1539年。日本に銃が伝来する前のお話です。
日本に初めて銃がやって来たのは、戦国時代の1543年(今から481年前)のことでした。鹿児島県種子島に漂着したポルトガル人から銃が日本に初めて伝えられ、その後銃は、織田信長をはじめとする戦国武将に注目され、全国に広まってゆきました。
今回、アメリカで今から485年前に使用された可能性のある最古の銃(青銅製の大砲)が発見されました。この大砲は、アリゾナ州の研究チームが、コンキスタドールのフランシスコ・バスケス・デ・コロナドに関連する青銅製の大砲であり、北米大陸で見つかった最古の銃であると発表しました。この研究結果は、International Journal of Historical Archaeologyにて発表されています。
スペイン人と先住民闘いの地で発見
この大砲は、南アリゾナ州にあるスペインの石造りとレンガの建物の床から発見されました。おそらくこの銃は2人で操作し、構造物や三脚を支えとして使用していたと考えられています。研究チームはこの銃をコロナドの時代に遡り、状態の良い状態のこの銃が、スペインによってこの場所に放置されていた理由を推測しました。
コロナドは、現在のアメリカ中部は宝物に満ちている都市があるという話に触発され進軍を行ないました。しかし、そのような都市が存在したという事実はなく…。それでもコロナドの遠征隊は大陸を横断しながら土地を占領し、先住民を奴隷化していったそう。

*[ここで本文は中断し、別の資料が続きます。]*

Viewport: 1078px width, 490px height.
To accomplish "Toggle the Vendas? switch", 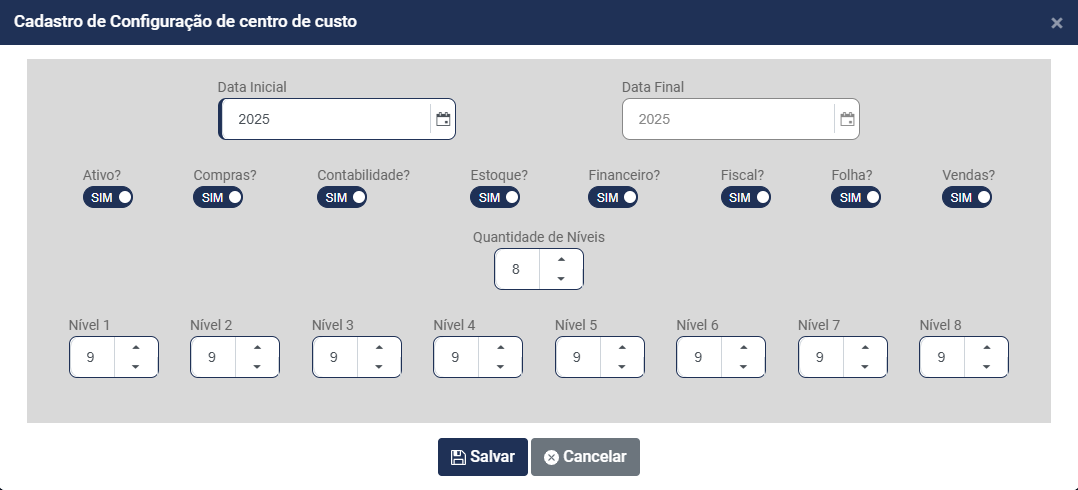I will pos(967,197).
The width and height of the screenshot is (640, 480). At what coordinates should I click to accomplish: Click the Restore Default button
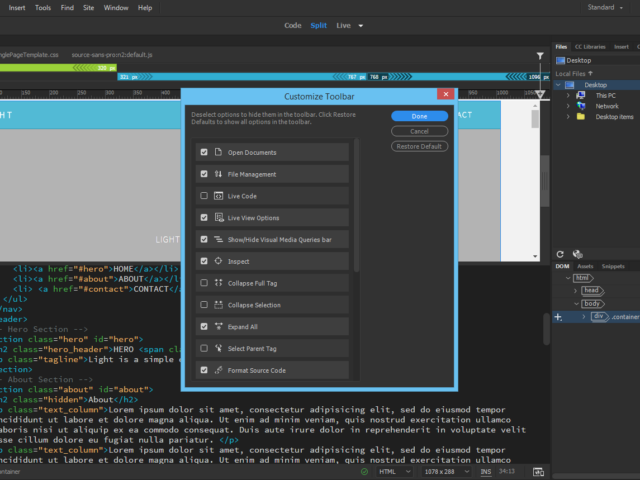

この研究の筆頭著者のデニ・セイモア氏は米ギズモードに対して
「この大砲が発見されるまで、コロナド遠征に関連する火器は発見されていませんでした」
と述べています。
この長さ42インチ(約1.07メートル)、重さ約40ポンド(約18キロ)の銃は、1539年から1542年の間にアリゾナを通過したコロナド遠征隊から回収された初めての火器です。コロナドの遠征隊は最終的に現在のカンザス州中央部まで進んでいます。
さらにセイモア氏は、
「この証拠を確認し現地を訪れた専門家全員が、この場所がコロナドの拠点であり、戦闘と入植地の証拠であると認識しています。この大砲とそれを巡る戦闘は、スペイン人が150年間戻らなかったことから、大陸アメリカにおいて初めて成功した先住民の反乱を象徴するものです。」
と述べています。
この入植地は地元のソバイプリ・オオダム族による攻撃を受け、「豊富な戦闘の証拠が残されている」と研究者たちは論文で記録しています。そこには、クロスボウのボルト、矢じり、鉛の弾丸、そして武器の破片が含まれていました。この戦闘は1541年に起こった可能性が高く、銃が放棄されたのは483年前であると特定されています。
銃は時代遅れだったため放置されていた
この銃の設計は1400年代中期から後期にさかのぼると研究者たちは結論付けています。これにより、遠征時点では「ほとんど時代遅れ」であったことがわかります。これが、アメリカ大陸奥深くまで運ばれることなく、あるいは遠征隊が帰路につく際にメキシコへ持ち帰られることもなく、アリゾナに放置された理由かもしれません。この遠征は荷車やカートを持ち込んでいたという記録がないため、すべての装備が人や動物によって運ばれていました。しかし、通常ではこれほど高価な武器が放棄されることは考えられず、入植地が攻撃を受け、スペイン人が逃げざるを得なかったことを示唆しています。
セイモア氏は、
「同じ鋳造所で作られたと思われるもう一つの大砲もあります。その2つ目の大砲は戦闘中に爆発しました。」
と語っています。
この大砲のシンプルなデザインから、研究チームは、この大砲がスペインではなく、メキシコまたはカリブ海地域で鋳造された可能性が高いと考えています。スペインで鋳造された武器はより装飾的であることが一般的だからです。もしこの大砲が大西洋のこちら側で製造されたことが確認されれば、研究者たちは、それが新世界で製造された現存最古の火器になるだろうと述べています。
さらなる考古学的調査によって、この銃がどの程度広く使用されていたのか、またスペイン人が南アリゾナでどのようにして先住民に敗れたのかを詳しく明らかできそうです。この銃は、アメリカ南西部における文化衝突の時代を理解する貴重な手がかりとなりそうです。